3.   Additional Permanent Partial Disability

The employee asserts that he is entitled to a permanent partial disability rating of 34%of the whole body under Minn. R. 5223.0550, subp. 1.F. The employer and insurer dispute this claim, noting that the amputation under that rule must be four inches or less below the intercondylar notch, and there is no evidence supporting that fact in in the record.

As with the return to work, the employee has provided no medical determination that he meets any particular permanent partial disability rating. Inadequate medical support for a claim of increased permanent partial disability can support denial of a petition to vacate. Hudson v. Trillium Staffing Solutions, 896 N.W.2d 536, 77 W.C.D. 437 (Minn. 2017). But in this instance, the rating in the next applicable rule provision is 28% for an amputation more than four inches below the intercondylar notch. Minn. R. 5223.0550, subp. 1.F.[2] This rating is an increase of 19% from that in place at the time of the award. An increase of this degree has consistently been found to demonstrate cause to vacate an award. Betcher v. Modern Tool, Inc., 72 W.C.D. 373 (W.C.C.A. 2012) (15% increase was substantial); Brownell v. Jola & Sopp Excavating, Inc., No. WC08-248 (W.C.C.A. June 23, 2009) (either amputation figure supported vacating award). No medical opinion is required to know that the increase in permanence, under the unambiguous terms of the rule, is either 25% or 19% and either of those figures supports a determination of a change in condition under Minn. Stat. § 176.461.

4.   Additional Medical Care

The employer and insurer contend that much of the employee’s asserted additional medical care is prospective in nature and therefore cannot support the current petition to vacate. We disagree. At the time of settlement, the employee was released to work with no restrictions and the only medical care provided was on an as needed basis. Since that time, the employee has undergone a lower extremity amputation and will require, at a minimum, a prosthesis and ongoing wound care. As ongoing medical care was left open in the settlement, this factor is less important in the ultimate determination. See Black v. Honeywell, Inc., 551 N.W.2d 486, 55W.C.D. 87 (Minn. 1996); Burke v. F & M Asphalt, 54 W.C.D. 363 (W.C.C.A. 1996); Hughes v. Medcor, Inc., 69 W.C.D. 258, 269 (W.C.C.A. 2009) (where left open, additional medical care is “useful evidence”). The employee has shown that this factor favors vacating the award.

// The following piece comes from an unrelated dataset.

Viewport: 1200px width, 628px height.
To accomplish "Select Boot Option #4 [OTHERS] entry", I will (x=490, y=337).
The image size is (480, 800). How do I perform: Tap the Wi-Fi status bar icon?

5.   Contemplation of the Parties

The employer and insurer maintain that the employee’s initialed agreement with statements in the settlement demonstrate that the employee’s current condition was within the contemplation of the parties at the time of settlement. This court has expressly distinguished between such boilerplate statements and the “reasonably foreseeable consequences or the true expectations and contemplation of the parties at the time of the award.” Davis v. Trevilla of Golden Valley, WC09-165 (W.C.C.A. Jan. 21, 2010) (emphasis in original).[3]

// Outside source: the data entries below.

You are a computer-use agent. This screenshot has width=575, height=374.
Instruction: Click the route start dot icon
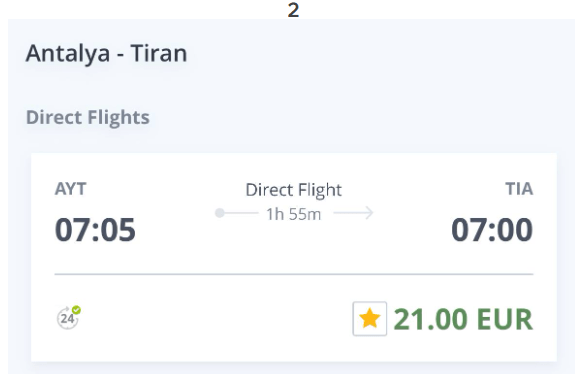(220, 213)
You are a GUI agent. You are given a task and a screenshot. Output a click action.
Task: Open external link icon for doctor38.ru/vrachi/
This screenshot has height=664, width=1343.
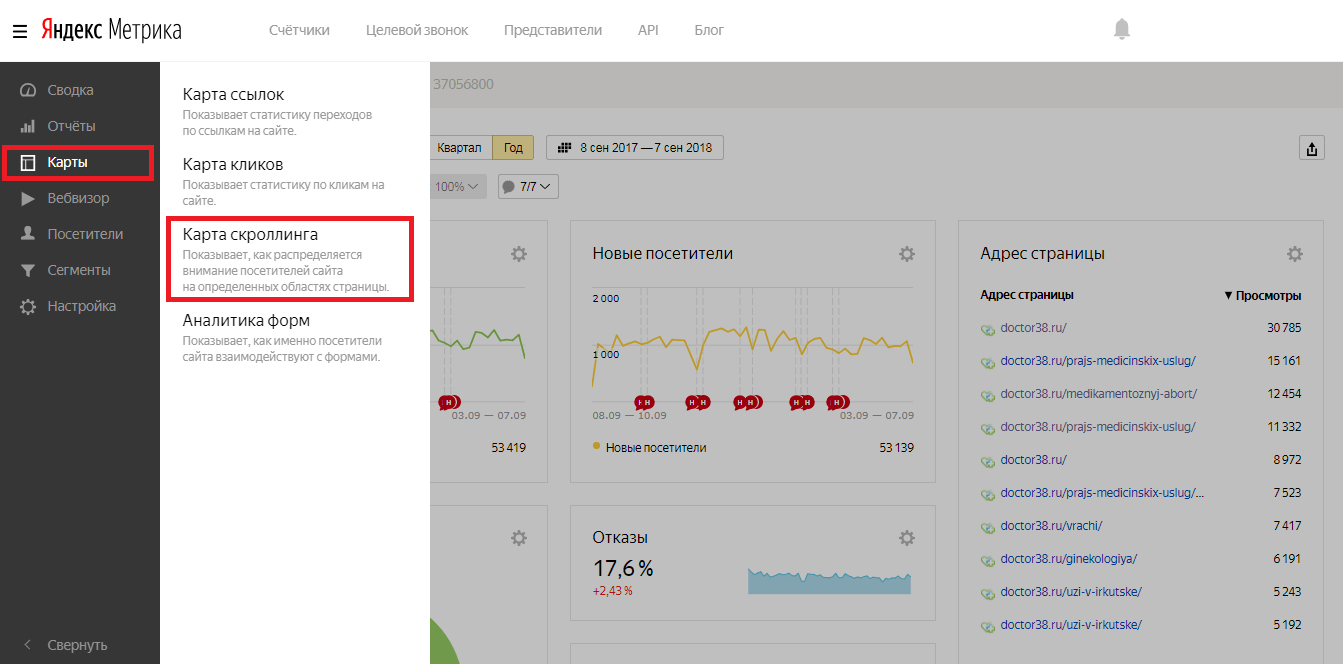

In this matter, the employee was medically released to work with no anticipated medical care or plan of treatment. As in Davis, the employee has subsequently required significant surgery that arose from the work injury and has resulted in substantially increased permanent disability and potential loss of earning capacity. There is no evidence presented by the employer and insurer that any of these outcomes were reasonably within the contemplation of the parties at the time of settlement. The employee has shown that this factor favors vacating the award.

Having concluded that the employee has shown a substantial change in his medical condition since the time of the award that was clearly not anticipated and could not reasonably have been anticipated, this court grants the employee’s petition to vacate the January 26, 2011, award on stipulation.

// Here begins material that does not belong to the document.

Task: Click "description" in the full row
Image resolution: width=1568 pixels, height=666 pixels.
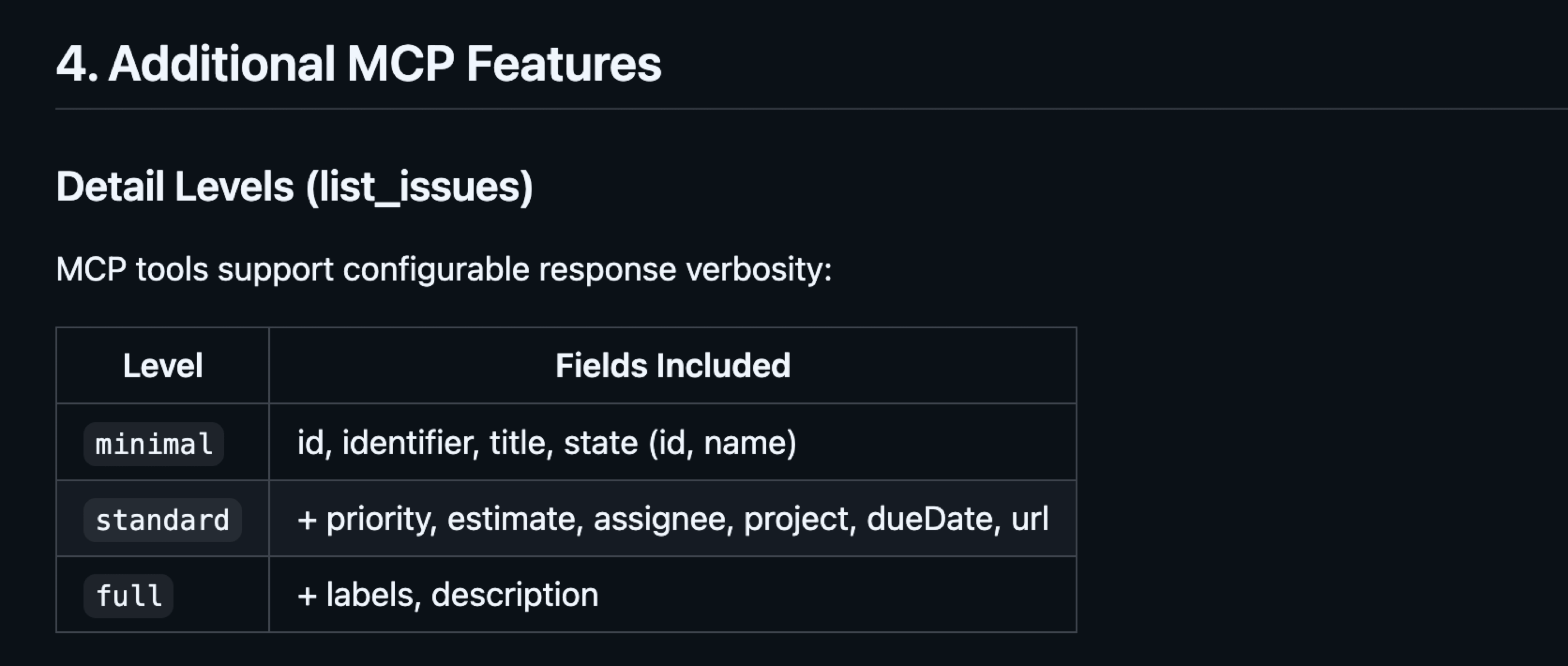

[1] Affidavit of Corey Fenske, at 4.

[2] The next lower rating is for a partial amputation of the ankle, which is plainly not applicable to this case. Minn. R. 5223.0550, subp. 1.H.

[3] To hold otherwise would be to allow the parties to contract away rights expressly afforded by statute and effectively shift costs from the workers’ compensation system to other systems of insurance. Wiehoff v. Indep. Sch. Dist. No. 15, WC13-5610 (W.C.C.A. Jan. 17, 2014).